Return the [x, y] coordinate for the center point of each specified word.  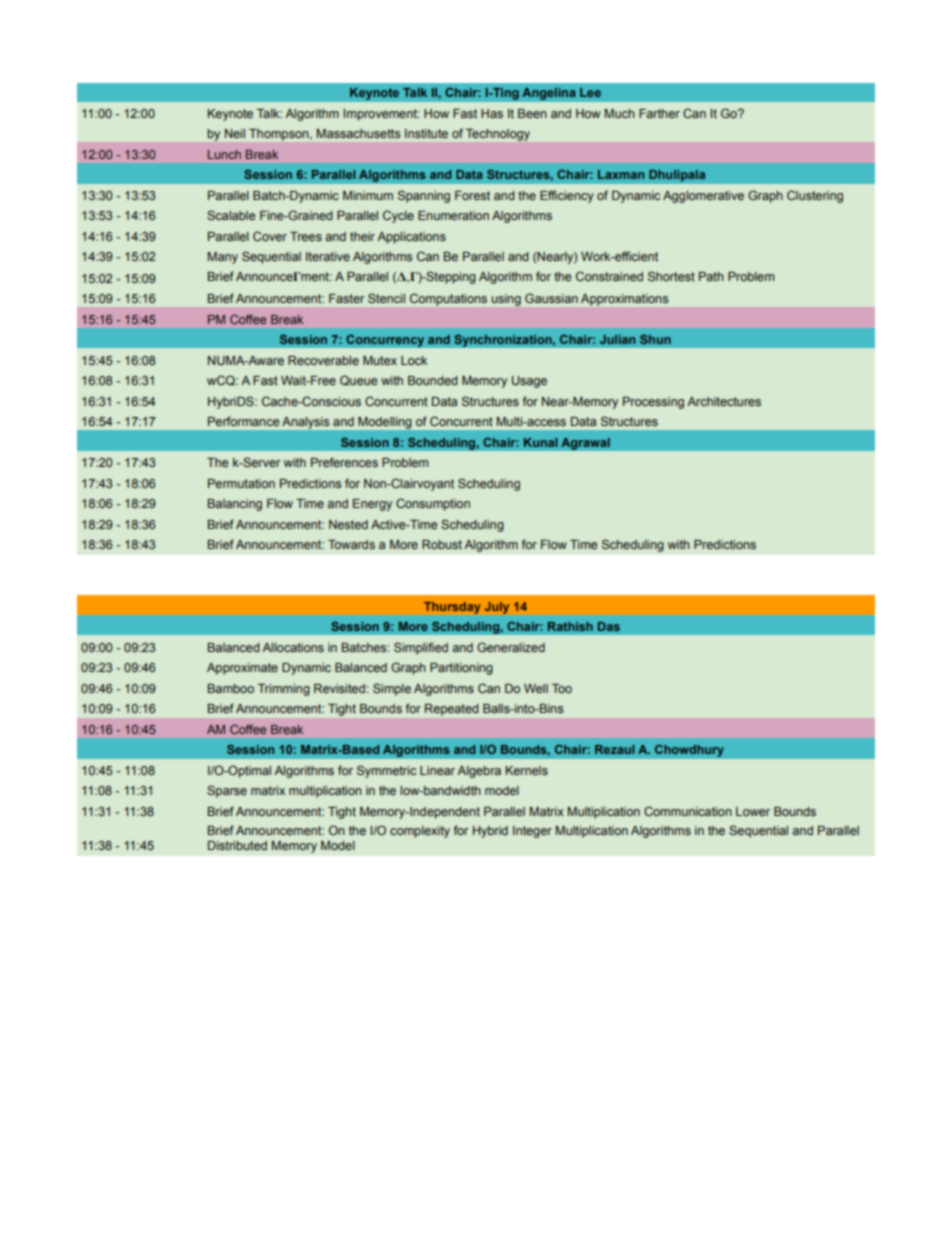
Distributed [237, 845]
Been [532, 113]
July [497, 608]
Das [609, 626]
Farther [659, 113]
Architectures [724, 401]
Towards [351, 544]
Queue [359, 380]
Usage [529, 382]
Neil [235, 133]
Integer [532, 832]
################
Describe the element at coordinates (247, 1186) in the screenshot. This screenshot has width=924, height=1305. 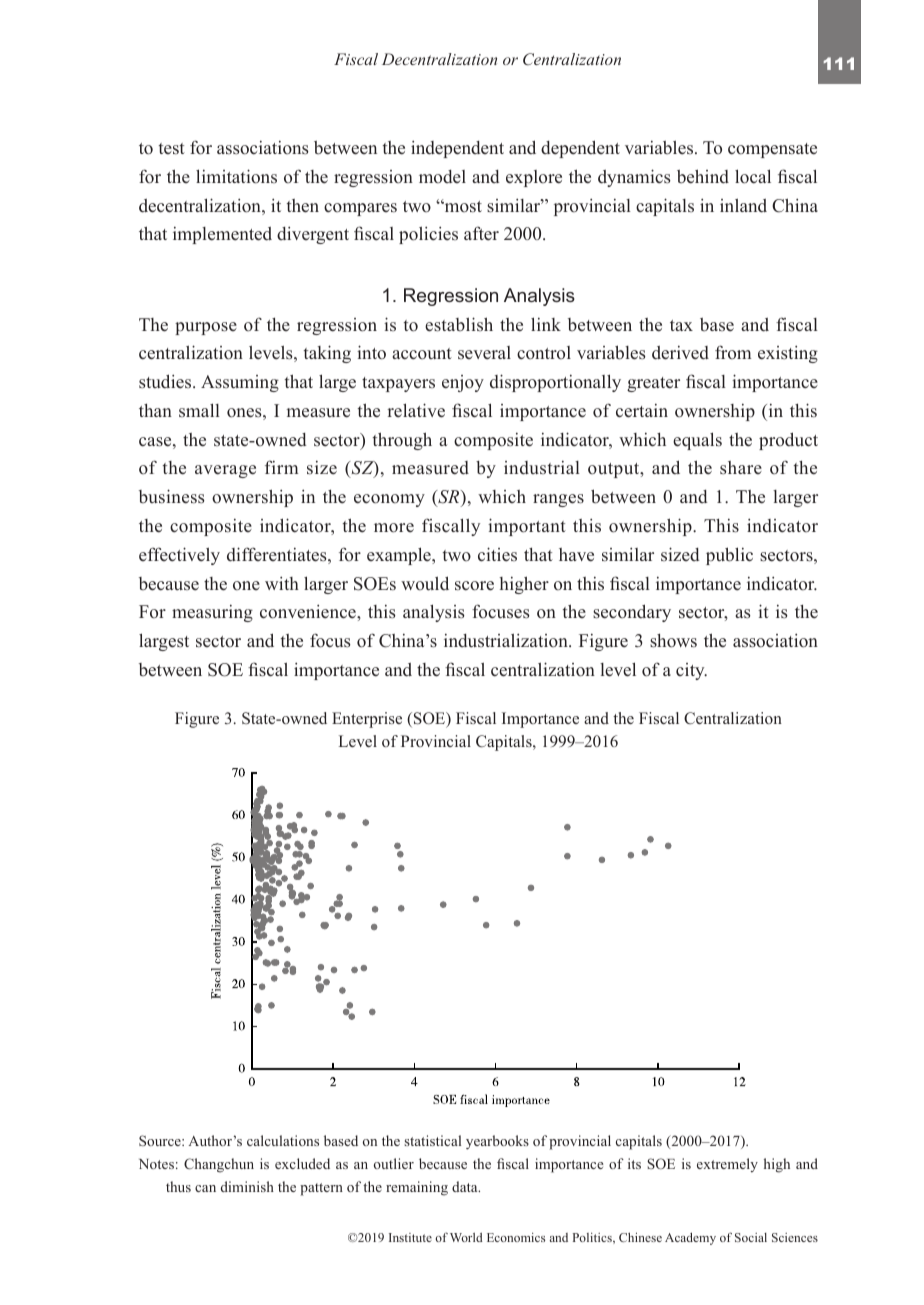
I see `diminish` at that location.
################
Extract the lines of the records starting at the one containing "Return the [x, y]" and ending at the one containing "Integer [532, 832]", and reproduce them word for word, leaving out the pictures.

Return the [x, y] coordinate for the center point of each specified word.  
Distributed [237, 845]
Been [532, 113]
July [497, 608]
Das [609, 626]
Farther [659, 113]
Architectures [724, 401]
Towards [351, 544]
Queue [359, 380]
Usage [529, 382]
Neil [235, 133]
Integer [532, 832]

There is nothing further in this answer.